It’s the moment all you finance and stock market junkies have been waiting for: real-time, streaming, all-inclusive tracking of your portfolio drawn from whichever combination of popular brokerages you use.
Wikinvest, the startup perhaps best known for its customizable, embeddable, annotatable stock charts, is spreading its wings in the personal finance space with a new portfolio tracking program released Wednesday.
It offers dynamic real-time quotes and scads of research and metrics. But the most appealing aspect may be before any of that kicks in: Wikinvest has worked out the kinks with more than 25 brokerage firms, including E-Trade, Charles Schwab, Vanguard and Fidelity, to easily port over your account details -- and keep them synced on its site.
Adoption has been farily quick: in fewer than six hours, users linked in accounts totaling more than $100 million worth of securities, Wikinvest co-CEO Michael Sha told Wired.com.
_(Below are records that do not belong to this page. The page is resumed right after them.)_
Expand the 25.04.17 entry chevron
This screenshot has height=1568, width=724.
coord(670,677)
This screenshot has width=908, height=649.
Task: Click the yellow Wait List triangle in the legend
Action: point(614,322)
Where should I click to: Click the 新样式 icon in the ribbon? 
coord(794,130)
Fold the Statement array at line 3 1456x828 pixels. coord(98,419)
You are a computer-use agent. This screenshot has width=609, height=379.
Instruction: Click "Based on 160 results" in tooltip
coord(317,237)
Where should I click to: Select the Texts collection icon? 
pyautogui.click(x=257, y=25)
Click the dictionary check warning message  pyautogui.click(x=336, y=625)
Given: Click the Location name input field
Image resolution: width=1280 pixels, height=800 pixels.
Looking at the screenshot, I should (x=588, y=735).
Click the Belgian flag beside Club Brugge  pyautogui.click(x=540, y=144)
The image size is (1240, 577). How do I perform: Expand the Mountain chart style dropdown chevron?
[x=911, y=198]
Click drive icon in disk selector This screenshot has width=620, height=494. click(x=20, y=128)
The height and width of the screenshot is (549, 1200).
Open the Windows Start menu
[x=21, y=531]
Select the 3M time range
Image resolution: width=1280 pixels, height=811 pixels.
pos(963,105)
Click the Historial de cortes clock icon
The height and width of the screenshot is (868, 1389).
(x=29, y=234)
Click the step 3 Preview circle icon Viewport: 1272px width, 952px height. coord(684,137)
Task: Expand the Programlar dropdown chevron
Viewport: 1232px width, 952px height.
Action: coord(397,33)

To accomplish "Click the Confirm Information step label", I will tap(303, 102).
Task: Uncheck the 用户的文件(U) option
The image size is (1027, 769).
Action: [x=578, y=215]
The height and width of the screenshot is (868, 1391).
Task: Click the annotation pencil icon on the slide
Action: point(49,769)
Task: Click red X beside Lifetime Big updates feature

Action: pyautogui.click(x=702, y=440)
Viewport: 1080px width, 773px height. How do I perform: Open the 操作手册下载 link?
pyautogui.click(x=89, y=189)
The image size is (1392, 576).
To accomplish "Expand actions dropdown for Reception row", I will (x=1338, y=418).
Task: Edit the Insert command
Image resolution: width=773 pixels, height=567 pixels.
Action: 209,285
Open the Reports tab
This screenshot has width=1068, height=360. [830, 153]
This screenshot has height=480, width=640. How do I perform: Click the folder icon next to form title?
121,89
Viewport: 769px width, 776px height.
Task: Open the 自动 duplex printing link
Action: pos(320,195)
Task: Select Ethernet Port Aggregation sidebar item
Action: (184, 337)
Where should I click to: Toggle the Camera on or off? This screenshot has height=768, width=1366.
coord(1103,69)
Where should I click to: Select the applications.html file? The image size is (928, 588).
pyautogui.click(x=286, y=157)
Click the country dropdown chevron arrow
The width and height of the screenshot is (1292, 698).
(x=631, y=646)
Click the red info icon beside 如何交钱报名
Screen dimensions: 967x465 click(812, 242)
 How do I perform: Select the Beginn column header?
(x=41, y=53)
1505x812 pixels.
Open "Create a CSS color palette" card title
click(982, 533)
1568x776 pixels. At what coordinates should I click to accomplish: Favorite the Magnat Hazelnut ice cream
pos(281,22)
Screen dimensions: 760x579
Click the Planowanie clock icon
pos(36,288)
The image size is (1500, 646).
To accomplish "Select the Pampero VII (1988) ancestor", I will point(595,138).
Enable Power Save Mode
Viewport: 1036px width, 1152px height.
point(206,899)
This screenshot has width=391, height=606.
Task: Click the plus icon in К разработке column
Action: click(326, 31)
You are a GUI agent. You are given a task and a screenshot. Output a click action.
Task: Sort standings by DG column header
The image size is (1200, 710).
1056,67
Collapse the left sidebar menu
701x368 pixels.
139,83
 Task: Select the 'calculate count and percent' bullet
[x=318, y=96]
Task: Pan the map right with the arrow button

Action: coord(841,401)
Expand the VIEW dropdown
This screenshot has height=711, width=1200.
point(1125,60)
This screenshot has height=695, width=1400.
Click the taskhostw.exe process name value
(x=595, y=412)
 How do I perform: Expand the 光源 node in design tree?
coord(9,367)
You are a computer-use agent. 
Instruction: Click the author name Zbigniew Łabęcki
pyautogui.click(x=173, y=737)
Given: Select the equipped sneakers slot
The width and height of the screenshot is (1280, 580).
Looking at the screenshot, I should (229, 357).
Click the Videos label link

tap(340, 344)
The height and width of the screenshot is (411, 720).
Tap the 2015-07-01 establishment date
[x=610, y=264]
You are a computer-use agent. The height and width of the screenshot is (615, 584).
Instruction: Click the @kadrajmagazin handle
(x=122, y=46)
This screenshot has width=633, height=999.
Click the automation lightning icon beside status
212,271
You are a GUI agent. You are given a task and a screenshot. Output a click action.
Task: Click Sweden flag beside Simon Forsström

Personal finance portfolios are everywhere -- offered even by media sites like Thomson Reuters, Bloomberg and the Wall Street Journal. But generally speaking they have limited functionality, are difficult to set-up and need manual updating whenever something changes in one of your accounts.
Wikinvest reduces the friction of creation and maintenance by creating an onramp which seems ridiculously simple.
So, what took so long?
Sha has the answer -- which could be uttered by any startup about almost anything a startup does.
"Most of the big players are asleep at the wheel,” he says.